> _Assignment_
Copy out the entries below in full and exactly.

> _Records for the exercise_

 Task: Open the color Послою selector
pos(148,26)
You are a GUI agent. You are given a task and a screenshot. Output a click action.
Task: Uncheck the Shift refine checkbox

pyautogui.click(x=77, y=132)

> _Reply_
 Task: Open the color Послою selector
pos(148,26)
You are a GUI agent. You are given a task and a screenshot. Output a click action.
Task: Uncheck the Shift refine checkbox

pyautogui.click(x=77, y=132)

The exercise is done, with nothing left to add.